WRITTEN REQUEST - Can you update the listing below by replacing every "At what (x,y) coordinates" with "At which (x,y) point" and leaving everything else unchanged?

::::::::

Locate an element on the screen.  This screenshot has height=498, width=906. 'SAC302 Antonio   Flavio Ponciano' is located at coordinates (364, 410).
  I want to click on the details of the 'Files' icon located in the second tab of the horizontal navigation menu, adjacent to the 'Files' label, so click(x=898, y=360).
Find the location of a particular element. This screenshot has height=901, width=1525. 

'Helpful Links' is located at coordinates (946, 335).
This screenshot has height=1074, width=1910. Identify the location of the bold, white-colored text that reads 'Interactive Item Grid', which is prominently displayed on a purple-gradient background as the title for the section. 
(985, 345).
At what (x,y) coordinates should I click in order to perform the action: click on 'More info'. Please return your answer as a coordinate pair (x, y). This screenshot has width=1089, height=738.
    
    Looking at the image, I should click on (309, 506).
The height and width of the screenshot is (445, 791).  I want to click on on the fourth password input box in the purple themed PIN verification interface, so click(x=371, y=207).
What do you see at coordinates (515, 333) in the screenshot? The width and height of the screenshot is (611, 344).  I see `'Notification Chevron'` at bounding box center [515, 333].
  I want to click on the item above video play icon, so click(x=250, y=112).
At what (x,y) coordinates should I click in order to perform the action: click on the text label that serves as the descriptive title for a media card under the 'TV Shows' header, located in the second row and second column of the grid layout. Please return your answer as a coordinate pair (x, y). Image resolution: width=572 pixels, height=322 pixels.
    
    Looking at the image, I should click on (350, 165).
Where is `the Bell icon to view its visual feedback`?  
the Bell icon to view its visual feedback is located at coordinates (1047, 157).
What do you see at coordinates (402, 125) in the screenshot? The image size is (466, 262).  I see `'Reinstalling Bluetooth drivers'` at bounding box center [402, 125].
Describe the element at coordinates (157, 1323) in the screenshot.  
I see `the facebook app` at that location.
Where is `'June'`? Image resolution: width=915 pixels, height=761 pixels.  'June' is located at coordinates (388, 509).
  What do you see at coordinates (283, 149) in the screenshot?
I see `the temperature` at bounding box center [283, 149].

::::::::

FULL SOLUTION -
Locate an element on the screen.  This screenshot has height=498, width=906. 'SAC302 Antonio   Flavio Ponciano' is located at coordinates (364, 410).
  I want to click on the details of the 'Files' icon located in the second tab of the horizontal navigation menu, adjacent to the 'Files' label, so click(x=898, y=360).
Find the location of a particular element. This screenshot has height=901, width=1525. 

'Helpful Links' is located at coordinates (946, 335).
This screenshot has height=1074, width=1910. Identify the location of the bold, white-colored text that reads 'Interactive Item Grid', which is prominently displayed on a purple-gradient background as the title for the section. 
(985, 345).
At which (x,y) point should I click in order to perform the action: click on 'More info'. Please return your answer as a coordinate pair (x, y). This screenshot has width=1089, height=738.
    
    Looking at the image, I should click on (309, 506).
The height and width of the screenshot is (445, 791).  I want to click on on the fourth password input box in the purple themed PIN verification interface, so click(x=371, y=207).
What do you see at coordinates (515, 333) in the screenshot? The width and height of the screenshot is (611, 344).  I see `'Notification Chevron'` at bounding box center [515, 333].
  I want to click on the item above video play icon, so click(x=250, y=112).
At which (x,y) point should I click in order to perform the action: click on the text label that serves as the descriptive title for a media card under the 'TV Shows' header, located in the second row and second column of the grid layout. Please return your answer as a coordinate pair (x, y). Image resolution: width=572 pixels, height=322 pixels.
    
    Looking at the image, I should click on (350, 165).
Where is `the Bell icon to view its visual feedback`?  
the Bell icon to view its visual feedback is located at coordinates (1047, 157).
What do you see at coordinates (402, 125) in the screenshot? The image size is (466, 262).  I see `'Reinstalling Bluetooth drivers'` at bounding box center [402, 125].
Describe the element at coordinates (157, 1323) in the screenshot.  
I see `the facebook app` at that location.
Where is `'June'`? Image resolution: width=915 pixels, height=761 pixels.  'June' is located at coordinates (388, 509).
  What do you see at coordinates (283, 149) in the screenshot?
I see `the temperature` at bounding box center [283, 149].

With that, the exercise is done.